→ **Text excerpt**:
..............................
Thermoception is the sense by which an organism perceives temperature. In larger animals, the skin does most thermoception. The details of how temperature receptors work is still being investigated. Mammals have at least two types of sensor; those that detect heat, i.e. temperatures above body temperature, and those that detect cold, i.e. temperatures below body temperature.

Smell

Stimulus: Volatile Substances
Sense Organ: Nose
Receptor: Hair Cells of Olfactory Membrane
Sensation: Odours (musky, flowery, burnt, mint)

Olfaction, the sense of smell, is the detection of chemicals dissolved in air. In vertebrates it is located in the nose. The importance and sensitivity of smell varies among different organisms; most mammals have a good sense of smell, whereas most birds do not. Among mammals, it is well developed in the carnivores, who must always be aware of each other, and in those, such as moles, who smell for their food. It is less well developed in the primates. Mammals generally have about 1000 genes for odour receptors. Each receptor cell in the nose expresses one of these genes. Each gene is expressed by thousands of cells, whose axons converge in the olfactory bulb. Humans have 347 functional odour receptor genes; this number was determined by analysing the genome in the Human Genome Project, although the number may vary among ethnic groups, as well as individuals.

Taste

Stimulus: Soluble Substances
Sense Organ: Tongue
Receptor: Taste Buds of the Tongue
Sensation: Flavours (sweet, sour, salty, bitter)

Taste is the direct detection of chemical composition, usually through contact with chemoreceptor cells. Taste is very similar to the sense of smell, in which chemical composition is detected by chemoreceptors. In humans, the sense of taste is conveyed via three of the twelve cranial nerves.
..............................
(Stored records)
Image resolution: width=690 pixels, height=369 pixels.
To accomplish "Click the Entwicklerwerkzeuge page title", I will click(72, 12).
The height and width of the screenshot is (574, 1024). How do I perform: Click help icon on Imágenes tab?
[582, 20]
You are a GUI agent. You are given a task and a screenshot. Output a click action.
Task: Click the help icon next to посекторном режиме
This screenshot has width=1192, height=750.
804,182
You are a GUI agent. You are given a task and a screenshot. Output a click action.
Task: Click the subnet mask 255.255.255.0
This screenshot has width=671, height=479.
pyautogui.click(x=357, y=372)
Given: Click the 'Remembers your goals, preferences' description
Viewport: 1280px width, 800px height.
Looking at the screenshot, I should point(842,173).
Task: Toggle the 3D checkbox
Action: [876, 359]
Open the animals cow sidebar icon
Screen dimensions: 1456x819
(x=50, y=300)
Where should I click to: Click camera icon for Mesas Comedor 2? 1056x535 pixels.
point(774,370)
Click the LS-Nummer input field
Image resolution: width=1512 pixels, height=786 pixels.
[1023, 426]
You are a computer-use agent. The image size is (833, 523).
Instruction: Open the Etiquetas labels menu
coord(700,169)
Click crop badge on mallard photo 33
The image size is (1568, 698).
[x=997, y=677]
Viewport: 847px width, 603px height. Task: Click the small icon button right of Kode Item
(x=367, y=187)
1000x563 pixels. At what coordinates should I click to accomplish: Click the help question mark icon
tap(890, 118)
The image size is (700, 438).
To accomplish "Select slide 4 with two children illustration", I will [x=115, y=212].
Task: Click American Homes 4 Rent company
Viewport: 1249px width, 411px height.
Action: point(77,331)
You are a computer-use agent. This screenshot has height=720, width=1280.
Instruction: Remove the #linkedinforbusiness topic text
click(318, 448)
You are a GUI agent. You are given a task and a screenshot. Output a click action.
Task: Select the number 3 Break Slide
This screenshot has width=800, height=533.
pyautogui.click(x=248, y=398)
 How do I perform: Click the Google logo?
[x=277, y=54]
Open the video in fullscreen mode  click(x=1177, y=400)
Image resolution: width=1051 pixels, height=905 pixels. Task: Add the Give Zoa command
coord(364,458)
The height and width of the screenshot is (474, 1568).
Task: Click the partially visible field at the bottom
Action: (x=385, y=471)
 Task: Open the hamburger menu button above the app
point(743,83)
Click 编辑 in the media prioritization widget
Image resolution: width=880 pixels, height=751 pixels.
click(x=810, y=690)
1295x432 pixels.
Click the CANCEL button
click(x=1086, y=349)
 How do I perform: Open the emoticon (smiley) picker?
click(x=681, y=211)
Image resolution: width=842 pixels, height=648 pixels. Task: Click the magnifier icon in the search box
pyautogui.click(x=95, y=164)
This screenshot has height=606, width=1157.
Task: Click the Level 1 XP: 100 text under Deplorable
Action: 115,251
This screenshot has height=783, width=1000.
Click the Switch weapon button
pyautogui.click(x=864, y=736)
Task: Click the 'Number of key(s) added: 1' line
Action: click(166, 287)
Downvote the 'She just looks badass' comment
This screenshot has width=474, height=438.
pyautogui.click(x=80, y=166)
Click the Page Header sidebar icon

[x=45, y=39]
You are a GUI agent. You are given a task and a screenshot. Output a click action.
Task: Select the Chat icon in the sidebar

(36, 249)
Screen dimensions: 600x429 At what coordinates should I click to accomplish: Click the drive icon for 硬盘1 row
..............................
→ **Your goal**: Continue the text on the senses from where it stops.

→ **Response to this task**:
Vestibular Sense

Stimulus: Acceleration and Gravitational Forces
Sense Organ: Inner Ear
Receptor: Hair Cells of semicircular canals and vestibule
Sensation: Spatial Movement, gravitational pull

The vestibular sense interprets cues from gravity and acceleration. In practice, those cues are equivalent, meaning that the vestibular organ cannot tell them apart, which is not really so surprising given Einstein's equivalence principle. The vestibular organ is in the inner ear, but it has nothing to do with hearing. It consists of three semicircular canals filled with fluid. That fluid moves under acceleration or deceleration, but not under constant velocity. That fluid movement provides the cues for perceptions about gravity and acceleration.

Kinesthesis

Stimulus: Body Movement
Sense Organ: Muscles, Tendons and Joints
Receptor: Nerve Fibres in muscles, tendons and joints
Sensation: Movement and position of body parts

The kinesthetic sense receptors are located in the joints, muscles, and body. The kinesthetic sense allows us to locate parts of our bodies without having to see them. Adolescents, in the midst of growth spurt, may show clumsiness caused by the fact that they are growing so fast their kinesthetic sense has not had time to adjust to their new body dimensions. A more dramatic example of the kinesthetic sense is a phantom limb. Many amputees report that they can still feel their limbs even though they have been removed. Typical sensations are itching or burning pains. The limb is gone, but the brain still thinks it is there because kinesthetic senses are still being triggered.

Pain

Nociception is the term sometimes used to refer to the perception of physiological pain. Pain in this context can be defined as a harmful stimulus that signals tissue damage. So despite its unpleasantness, pain is nonetheless an important sense and a vital component of the body's defence system.

The very unpleasantness of pain encourages an animal to disengage from the action causing the pain. The interpretation of pain occurs in the brain, primarily in the thalamus. Interestingly, the brain cannot experience pain, thus headache is not pain in the brain itself. Some evolutionary biologists have speculated that this lack of nociceptive tissue in the brain might be due to the fact that any injury of sufficient magnitude to cause pain in the brain will incapacitate the organism and prevent it from taking appropriate action, which is the actual purpose of pain.